• **Required task**: Rewrite the records from the start through the line containing "Action: 32,38", changing "How do I perform" to "How can I do" and leaving everything else unchanged.
___ Supplied entries
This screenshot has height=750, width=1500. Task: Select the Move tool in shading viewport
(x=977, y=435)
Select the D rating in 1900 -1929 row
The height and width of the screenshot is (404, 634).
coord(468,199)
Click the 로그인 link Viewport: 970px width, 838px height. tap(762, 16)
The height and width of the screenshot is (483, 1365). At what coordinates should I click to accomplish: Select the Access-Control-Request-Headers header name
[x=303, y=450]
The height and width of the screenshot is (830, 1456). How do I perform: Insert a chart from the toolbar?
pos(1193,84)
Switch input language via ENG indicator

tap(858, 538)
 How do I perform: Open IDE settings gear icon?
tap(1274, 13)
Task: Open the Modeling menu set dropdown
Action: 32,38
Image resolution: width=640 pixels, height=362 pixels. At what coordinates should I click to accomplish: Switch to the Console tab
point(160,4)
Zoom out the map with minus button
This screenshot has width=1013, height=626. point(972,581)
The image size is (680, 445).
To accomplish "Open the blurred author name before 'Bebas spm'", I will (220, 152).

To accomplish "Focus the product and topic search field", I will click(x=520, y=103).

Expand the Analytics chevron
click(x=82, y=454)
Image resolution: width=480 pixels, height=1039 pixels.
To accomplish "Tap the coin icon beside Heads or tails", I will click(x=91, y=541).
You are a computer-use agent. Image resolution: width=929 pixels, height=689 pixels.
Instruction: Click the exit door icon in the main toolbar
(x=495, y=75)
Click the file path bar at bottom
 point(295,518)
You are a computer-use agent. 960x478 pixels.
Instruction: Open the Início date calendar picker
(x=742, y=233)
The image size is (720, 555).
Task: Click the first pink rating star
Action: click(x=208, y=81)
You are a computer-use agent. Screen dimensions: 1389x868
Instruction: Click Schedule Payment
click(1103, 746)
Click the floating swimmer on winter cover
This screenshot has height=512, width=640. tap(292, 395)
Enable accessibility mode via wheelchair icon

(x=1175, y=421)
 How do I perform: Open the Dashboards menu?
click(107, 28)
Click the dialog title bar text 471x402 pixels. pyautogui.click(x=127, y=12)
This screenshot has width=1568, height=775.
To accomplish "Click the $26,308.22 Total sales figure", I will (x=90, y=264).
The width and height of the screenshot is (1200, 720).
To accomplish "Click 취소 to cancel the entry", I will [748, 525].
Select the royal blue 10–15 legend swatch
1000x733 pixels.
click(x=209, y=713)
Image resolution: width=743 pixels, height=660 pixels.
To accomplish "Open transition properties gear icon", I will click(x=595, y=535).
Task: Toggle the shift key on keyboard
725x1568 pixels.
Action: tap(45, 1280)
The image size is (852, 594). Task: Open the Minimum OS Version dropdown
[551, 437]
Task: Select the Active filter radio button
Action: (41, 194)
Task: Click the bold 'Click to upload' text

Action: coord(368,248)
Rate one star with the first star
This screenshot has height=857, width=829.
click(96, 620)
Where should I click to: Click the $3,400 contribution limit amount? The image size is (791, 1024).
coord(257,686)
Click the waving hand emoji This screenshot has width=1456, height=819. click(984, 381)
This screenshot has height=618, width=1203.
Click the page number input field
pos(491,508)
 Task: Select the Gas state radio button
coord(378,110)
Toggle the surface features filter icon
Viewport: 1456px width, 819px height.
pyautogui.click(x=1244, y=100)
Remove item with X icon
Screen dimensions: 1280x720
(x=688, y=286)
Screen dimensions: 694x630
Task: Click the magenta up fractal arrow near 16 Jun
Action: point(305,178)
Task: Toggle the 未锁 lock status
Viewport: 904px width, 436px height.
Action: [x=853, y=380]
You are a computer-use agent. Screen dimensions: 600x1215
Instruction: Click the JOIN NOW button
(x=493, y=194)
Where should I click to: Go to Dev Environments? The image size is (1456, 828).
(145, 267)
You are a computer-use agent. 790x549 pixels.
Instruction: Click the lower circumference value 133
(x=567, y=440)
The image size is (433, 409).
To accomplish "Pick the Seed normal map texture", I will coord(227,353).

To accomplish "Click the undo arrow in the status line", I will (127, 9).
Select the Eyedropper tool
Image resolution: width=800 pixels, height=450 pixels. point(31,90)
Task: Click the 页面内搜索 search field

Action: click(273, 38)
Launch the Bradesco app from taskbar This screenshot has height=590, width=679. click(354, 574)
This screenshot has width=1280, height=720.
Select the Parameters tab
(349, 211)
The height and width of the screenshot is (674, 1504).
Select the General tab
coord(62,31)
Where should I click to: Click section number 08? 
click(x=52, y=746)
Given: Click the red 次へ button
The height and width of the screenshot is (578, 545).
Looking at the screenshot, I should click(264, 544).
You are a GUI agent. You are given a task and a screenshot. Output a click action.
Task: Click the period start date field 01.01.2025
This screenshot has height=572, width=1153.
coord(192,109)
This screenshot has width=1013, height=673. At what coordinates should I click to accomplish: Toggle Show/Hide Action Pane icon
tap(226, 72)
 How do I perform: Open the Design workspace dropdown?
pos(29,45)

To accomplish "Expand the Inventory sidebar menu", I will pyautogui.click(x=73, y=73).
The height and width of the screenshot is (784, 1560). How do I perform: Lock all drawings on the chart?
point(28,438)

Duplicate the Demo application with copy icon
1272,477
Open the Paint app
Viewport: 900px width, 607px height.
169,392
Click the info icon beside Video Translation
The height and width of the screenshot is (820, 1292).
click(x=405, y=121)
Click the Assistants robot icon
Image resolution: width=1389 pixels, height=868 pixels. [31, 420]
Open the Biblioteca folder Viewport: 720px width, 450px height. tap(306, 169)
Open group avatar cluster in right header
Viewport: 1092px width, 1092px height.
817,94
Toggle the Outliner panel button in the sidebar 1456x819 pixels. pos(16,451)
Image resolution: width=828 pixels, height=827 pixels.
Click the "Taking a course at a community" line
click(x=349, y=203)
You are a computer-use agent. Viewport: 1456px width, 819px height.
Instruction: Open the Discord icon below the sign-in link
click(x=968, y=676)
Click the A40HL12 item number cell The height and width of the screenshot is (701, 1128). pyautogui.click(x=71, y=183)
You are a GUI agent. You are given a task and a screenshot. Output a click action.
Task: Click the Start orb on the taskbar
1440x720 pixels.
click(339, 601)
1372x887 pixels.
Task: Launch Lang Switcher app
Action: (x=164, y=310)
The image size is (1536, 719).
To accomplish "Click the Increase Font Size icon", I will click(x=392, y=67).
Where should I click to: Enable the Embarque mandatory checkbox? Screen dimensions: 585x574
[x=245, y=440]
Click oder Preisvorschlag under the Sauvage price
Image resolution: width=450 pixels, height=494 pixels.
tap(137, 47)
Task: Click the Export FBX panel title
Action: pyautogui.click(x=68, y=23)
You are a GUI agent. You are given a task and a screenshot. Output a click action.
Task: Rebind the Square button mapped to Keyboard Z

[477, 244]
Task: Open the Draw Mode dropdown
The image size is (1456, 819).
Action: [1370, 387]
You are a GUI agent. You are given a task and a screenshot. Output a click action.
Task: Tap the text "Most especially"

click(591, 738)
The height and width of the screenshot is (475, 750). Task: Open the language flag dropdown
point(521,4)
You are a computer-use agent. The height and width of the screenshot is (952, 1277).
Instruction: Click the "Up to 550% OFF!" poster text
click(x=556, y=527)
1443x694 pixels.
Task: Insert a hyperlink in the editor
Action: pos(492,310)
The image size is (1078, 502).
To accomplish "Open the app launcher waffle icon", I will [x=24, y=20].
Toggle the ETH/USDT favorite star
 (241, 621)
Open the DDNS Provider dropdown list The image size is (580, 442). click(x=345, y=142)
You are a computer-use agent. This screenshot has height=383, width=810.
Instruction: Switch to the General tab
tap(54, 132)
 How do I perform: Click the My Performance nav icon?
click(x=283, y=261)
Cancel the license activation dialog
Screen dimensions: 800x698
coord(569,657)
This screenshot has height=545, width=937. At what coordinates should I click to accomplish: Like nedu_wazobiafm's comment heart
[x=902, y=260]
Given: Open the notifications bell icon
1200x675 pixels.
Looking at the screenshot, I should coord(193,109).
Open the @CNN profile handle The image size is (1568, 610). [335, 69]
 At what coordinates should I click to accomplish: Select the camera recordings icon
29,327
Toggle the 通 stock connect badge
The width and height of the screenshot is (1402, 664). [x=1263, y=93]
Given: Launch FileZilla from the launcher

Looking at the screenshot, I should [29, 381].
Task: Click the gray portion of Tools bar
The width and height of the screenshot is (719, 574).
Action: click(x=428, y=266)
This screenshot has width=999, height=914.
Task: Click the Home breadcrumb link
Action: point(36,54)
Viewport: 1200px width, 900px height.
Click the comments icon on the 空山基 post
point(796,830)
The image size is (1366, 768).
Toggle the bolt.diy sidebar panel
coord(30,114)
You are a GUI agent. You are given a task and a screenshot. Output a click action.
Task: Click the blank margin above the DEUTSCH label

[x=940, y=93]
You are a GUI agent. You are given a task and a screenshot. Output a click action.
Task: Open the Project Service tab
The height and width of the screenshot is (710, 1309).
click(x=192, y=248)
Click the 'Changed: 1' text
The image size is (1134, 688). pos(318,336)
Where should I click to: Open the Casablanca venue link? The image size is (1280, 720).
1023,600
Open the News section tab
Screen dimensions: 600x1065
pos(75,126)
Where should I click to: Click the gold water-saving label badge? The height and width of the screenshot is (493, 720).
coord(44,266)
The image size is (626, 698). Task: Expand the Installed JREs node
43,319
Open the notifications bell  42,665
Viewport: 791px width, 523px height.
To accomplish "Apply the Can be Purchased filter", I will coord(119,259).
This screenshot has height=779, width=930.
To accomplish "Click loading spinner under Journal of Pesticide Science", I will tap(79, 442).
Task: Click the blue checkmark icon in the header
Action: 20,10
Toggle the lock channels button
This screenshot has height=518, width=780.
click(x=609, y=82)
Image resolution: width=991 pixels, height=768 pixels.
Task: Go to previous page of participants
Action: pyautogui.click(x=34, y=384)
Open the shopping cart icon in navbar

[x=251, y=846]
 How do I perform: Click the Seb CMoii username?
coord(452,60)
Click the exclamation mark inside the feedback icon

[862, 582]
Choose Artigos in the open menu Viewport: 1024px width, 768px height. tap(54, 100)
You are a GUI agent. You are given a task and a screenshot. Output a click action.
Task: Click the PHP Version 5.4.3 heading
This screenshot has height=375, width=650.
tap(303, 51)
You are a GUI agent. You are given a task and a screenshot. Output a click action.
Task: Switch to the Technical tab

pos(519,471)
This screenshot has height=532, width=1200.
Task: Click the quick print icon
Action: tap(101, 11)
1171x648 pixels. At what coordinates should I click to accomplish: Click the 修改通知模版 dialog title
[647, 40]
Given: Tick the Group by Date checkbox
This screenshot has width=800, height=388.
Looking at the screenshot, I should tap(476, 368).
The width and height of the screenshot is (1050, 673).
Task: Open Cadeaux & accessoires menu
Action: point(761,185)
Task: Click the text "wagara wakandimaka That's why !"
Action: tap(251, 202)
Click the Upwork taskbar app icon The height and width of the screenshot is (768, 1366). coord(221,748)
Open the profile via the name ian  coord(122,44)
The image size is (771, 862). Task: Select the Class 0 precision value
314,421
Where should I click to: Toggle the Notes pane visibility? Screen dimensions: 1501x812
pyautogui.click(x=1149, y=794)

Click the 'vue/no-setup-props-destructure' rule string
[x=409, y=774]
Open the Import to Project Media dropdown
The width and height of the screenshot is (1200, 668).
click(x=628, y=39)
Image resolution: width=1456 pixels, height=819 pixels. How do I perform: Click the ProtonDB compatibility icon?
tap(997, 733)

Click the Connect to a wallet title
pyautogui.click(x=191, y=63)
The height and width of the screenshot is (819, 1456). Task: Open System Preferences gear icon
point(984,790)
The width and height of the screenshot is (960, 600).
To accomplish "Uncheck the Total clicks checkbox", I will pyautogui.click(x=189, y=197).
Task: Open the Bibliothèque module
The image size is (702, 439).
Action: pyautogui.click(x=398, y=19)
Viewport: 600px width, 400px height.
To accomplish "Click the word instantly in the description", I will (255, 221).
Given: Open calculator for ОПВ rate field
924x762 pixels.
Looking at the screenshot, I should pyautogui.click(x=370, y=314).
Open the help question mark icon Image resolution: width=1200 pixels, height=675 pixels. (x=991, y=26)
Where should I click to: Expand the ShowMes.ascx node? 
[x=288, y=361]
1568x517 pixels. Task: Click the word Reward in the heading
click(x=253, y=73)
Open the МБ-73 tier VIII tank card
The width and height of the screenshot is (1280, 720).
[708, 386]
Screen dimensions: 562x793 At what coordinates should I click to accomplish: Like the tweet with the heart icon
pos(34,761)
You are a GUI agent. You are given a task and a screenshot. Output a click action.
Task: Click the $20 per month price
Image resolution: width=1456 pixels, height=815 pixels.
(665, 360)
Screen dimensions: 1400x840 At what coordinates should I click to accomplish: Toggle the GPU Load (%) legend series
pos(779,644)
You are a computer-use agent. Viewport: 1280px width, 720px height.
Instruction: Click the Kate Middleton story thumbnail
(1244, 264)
______
• **Reply to the task**:
This screenshot has height=750, width=1500. Task: Select the Move tool in shading viewport
(x=977, y=435)
Select the D rating in 1900 -1929 row
The height and width of the screenshot is (404, 634).
coord(468,199)
Click the 로그인 link Viewport: 970px width, 838px height. tap(762, 16)
The height and width of the screenshot is (483, 1365). At what coordinates should I click to accomplish: Select the Access-Control-Request-Headers header name
[x=303, y=450]
The height and width of the screenshot is (830, 1456). How can I do: Insert a chart from the toolbar?
pos(1193,84)
Switch input language via ENG indicator

tap(858, 538)
 How can I do: Open IDE settings gear icon?
tap(1274, 13)
Task: Open the Modeling menu set dropdown
Action: 32,38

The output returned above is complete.